We paid extra for exit-row seats, which also gave us early boarding. As it happened, nobody signed up for the middle seat so we had the entire row to ourselves for the 90-minute flight.

Once we landed at BCN, with a little help from the information booth on the location of the RENF train, we walked to the other side of the terminal and took the escalator to a ramp, eventually walking upwards of a quarter of a mile to reach the train tracks.

We knew the station we wanted but couldn't find it on the screen. A helpful attendant was there to help us, and again when Kathy's ticket malfunctioned at the turnstile.

The train arrived, a crowd got off and a crowd got on. It was less than a 30-minute ride so we didn't mind standing, especially since the train moves quite slowly.
Up to now, our trek to the Hilton Diagonal Mar had been the model of efficiency, and far preferable to a 60-Euro (!) taxi ride.  The situation deteriorated somewhat at this point.

Along with a number of other confused tourists (complete with suitcases) we emerged from the underground train station to look in vain for the Metro which would take us within a "10-minute walk" from our hotel.

Eventually one couple accosted a passer-by who pointed them in the right direction and we crossed a couple of streets and walked a block, only to see no sign of a subway.

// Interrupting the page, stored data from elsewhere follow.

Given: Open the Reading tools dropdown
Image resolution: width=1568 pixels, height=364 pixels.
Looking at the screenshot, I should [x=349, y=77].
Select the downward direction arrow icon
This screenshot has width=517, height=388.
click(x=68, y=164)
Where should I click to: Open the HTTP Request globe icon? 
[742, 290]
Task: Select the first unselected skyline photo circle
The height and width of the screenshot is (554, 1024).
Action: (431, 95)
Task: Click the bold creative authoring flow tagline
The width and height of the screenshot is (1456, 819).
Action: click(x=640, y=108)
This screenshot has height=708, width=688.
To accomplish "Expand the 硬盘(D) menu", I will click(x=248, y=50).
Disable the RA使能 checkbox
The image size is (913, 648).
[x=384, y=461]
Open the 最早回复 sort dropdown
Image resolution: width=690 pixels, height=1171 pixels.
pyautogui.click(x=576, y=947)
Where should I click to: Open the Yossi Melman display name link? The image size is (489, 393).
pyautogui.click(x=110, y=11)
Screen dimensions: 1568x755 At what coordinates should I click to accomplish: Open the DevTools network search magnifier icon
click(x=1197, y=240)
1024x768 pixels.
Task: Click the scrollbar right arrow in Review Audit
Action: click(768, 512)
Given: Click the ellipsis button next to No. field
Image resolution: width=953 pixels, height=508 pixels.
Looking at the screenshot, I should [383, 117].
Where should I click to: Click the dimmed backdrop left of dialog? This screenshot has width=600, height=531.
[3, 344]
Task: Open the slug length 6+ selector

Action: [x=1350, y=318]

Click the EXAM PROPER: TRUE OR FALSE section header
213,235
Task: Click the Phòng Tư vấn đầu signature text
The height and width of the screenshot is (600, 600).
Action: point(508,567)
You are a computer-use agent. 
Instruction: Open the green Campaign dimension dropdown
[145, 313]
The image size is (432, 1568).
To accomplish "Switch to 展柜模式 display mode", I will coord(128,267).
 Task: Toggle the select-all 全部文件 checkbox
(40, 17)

We walked another block and Brian in desperation asked a restaurant waiter, who kindly and courteously pointed out a somewhat obscured red M across the street.

Getting to the Metro involved a lot of stairs and a lot more walking. The Yellow Line (Line 4) at least wasn't very crowded. Once off the subway - a surprisingly long ride - we tried to follow the map e-mailed to us by the hotel. It proved to be a driving route rather than a pedestrian route but we eventually found the Hilton by following our hunches.

A friendly check-in clerk welcomed us, assigned us to Room 1920, one of the premier rooms in this property with corner windows and an amazing view.

Heck, even the bathtub has a view.
The room is spacious and attractive.

Oh, and how about the views? Let's start with the impressive entrance to the huge shopping mall across the street from the hotel. We intend to buy a few bottles of wine there tomorrow before boarding Nautica. We strolled over there but either Sunday "blue laws" or local tradition resulted in every store other than restaurants being closed.
Incidentally, our check-in clerk also warned us about pickpockets and said the situation is worsening. We gather that recent immigrants are either part of the problem or being blamed for it. We intend to keep aware and to leave most of our valuables in our room safe when wandering around. 

But let's focus on the positive and enjoy the spectacular views from our window...

We can even watch Spanish surfers way down below waiting to catch a wave.
We suspect the city lights will be impressive when darkness falls. We enjoyed a glimpse of the sun when the clouds momentarily cleared.
We learned today how we would travel another time from the airport to a hotel: Take the train to the fourth stop, and then grab a taxi! The same probably works in reverse.